Sen. Mitt Romney says Senate should hear from John Bolton in impeachment trial

(Susan Walsh | AP file photo) Sen. Mitt Romney, R-Utah, talks to reporters on Capitol Hill in Washington, Dec. 17, 2019.

Washington • Sen. Mitt Romney said Monday he would like to hear from former national security adviser John Bolton about the forthcoming impeachment trial of President Donald Trump, signaling a possible key vote to allow witnesses despite resistance by GOP leaders.

Romney, who previously has said he’d speak out about his thoughts on witnesses at a later date, told reporters Monday that Bolton could be a crucial voice as the Senate considers charges of abuse of power and obstruction of Congress against Trump.

Asked whether that would include Bolton — who earlier Monday said he would testify if asked — Romney said “of course” he’d like to hear from him.

“He has firsthand information and assuming that articles of impeachment reach the Senate, I’d like to hear what he has to say,” Romney said.

The Democrat-led House has yet to send over the two articles of impeachment while urging Senate Majority Leader Mitch McConnell to hold an actual trial rather than rush through a vote in the GOP-controlled chamber that is expected to acquit Trump.

Bolton, who was in the White House when the president withheld hundreds of millions of dollars in congressionally mandated aid to Ukraine while asking its new president to announce investigations into a political rival, said Monday he had been waiting on a judicial ruling in a related case on whether he should testify but that case became moot after the House passed impeachment articles.
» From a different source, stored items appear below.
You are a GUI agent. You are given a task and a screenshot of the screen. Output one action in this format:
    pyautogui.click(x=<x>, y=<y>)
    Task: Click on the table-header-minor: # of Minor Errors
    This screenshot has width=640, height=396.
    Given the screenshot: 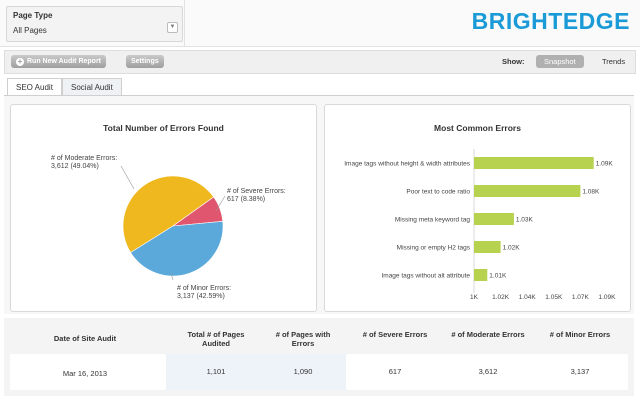 What is the action you would take?
    pyautogui.click(x=580, y=334)
    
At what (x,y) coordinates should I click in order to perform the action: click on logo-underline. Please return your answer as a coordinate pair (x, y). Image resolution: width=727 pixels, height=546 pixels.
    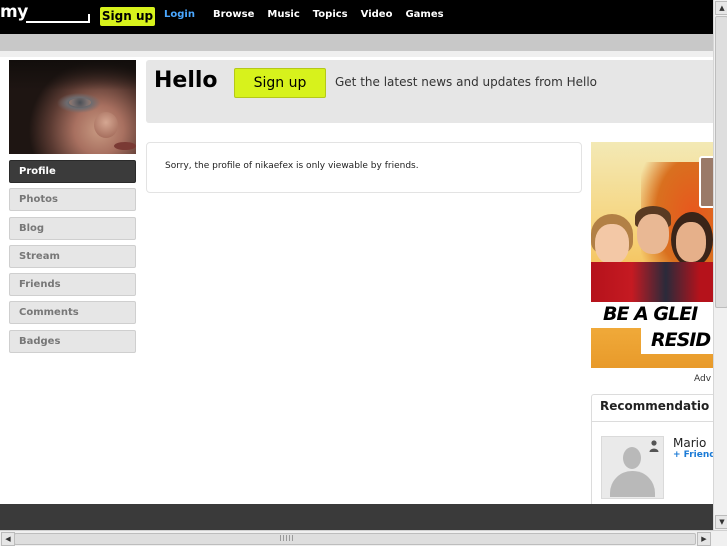
    Looking at the image, I should click on (57, 22).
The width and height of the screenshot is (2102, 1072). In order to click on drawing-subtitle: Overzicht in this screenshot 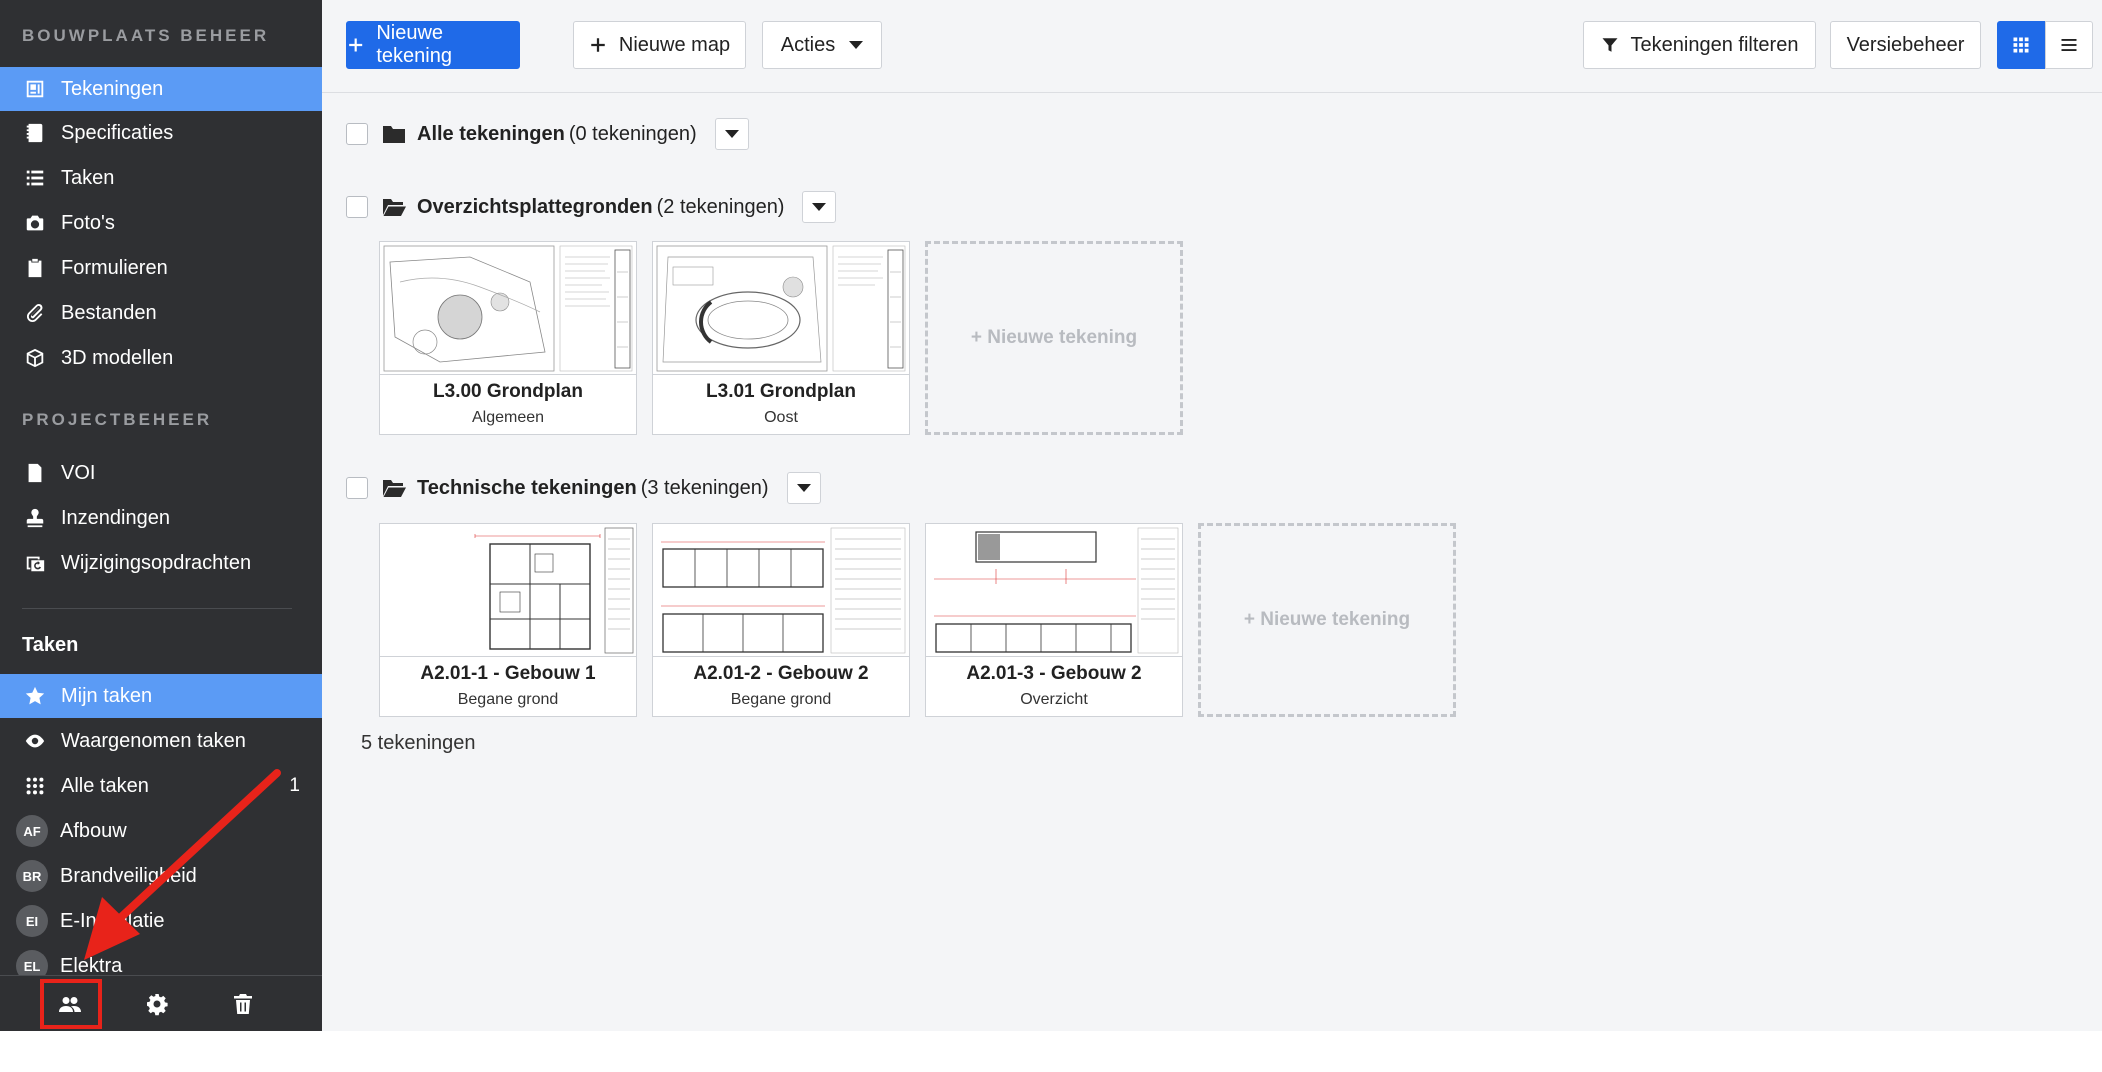, I will do `click(1054, 700)`.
Democrats have argued that Bolton, as well as acting White House chief of staff Mick Mulvaney, should be called before the Senate to offer their recollections of how the Ukraine situation unfolded and Bolton said he’d be willing if subpoenaed.

“Accordingly, since my testimony is once again at issue, I have had to resolve the serious competing issues as best I could, based on careful consideration and study,” he said in a statement. “I have concluded that, if the Senate issues a subpoena for my testimony, I am prepared to testify.

Republicans hold 53 seats in the Senate but a few defections from its ranks could change the rules in how the impeachment trial proceeds.

It takes a simple majority vote to set the trial rules.

Romney could be joined by others in the GOP caucus, namely Sen. Susan Collins of Maine, Cory Gardner of Colorado and Lisa Murkowsky of Alaska as well as retiring Sen. Lamar Alexander of Tennessee.

Collins said recently that she was shocked that senators were already lining up on either side of Trump before the trial even began.

“There are senators on both sides of the aisle who, to me, are not giving the appearance of — and the reality of — judging this in an impartial way," she told Maine Public Radio last week.

Romney, who has clashed with Trump before and after taking office, has repeatedly said that he isn't staking out a position on the impeachment trial.

I am going to remain unbiased and a true juror,” he told The Salt Lake Tribune recently.

While Romney may be the first GOP senator to suggest hearing from Bolton, fellow Republicans so far disagree.

“The testimony & evidence considered in a Senate impeachment trial should be the same testimony & evidence the House relied upon when they passed the Articles of Impeachment,” Sen. Marco Rubio, R-Fla., tweeted Monday. “Our job is to vote on what the House passed, not to conduct an open ended inquiry.”

Trump phoned into conservative radio host Rush Limbaugh’s show on Monday afternoon to vent about the impeachment process, adding to comments on Twitter earlier that it is taking away from his more important work as president, including dealing with an escalating standoff in the Middle East.

“It’s so sad for our country. I mean think of it," Trump told the radio host. “Our country is doing so good. But I have to spend, and my team has to spend time on this stuff. They found nothing.”

White House senior adviser KellyAnne Conway lamented that House Speaker Nancy Pelosi has yet to physically send over the impeachment articles for the Senate to start its trial.

“Which is it?” Conway said. “Is the president an imminent threat to the republic, a clear and present danger who must be removed immediately? Or did [Pelosi] take a little mini-sabbatical over the break?”

Conway added that Trump doesn't want a delay — he wants to be acquitted.

“He knows the trial is going nowhere,” she said. “He wants a full and fair trial, but that doesn’t mean a lengthy one. Those articles of impeachment are very thin.”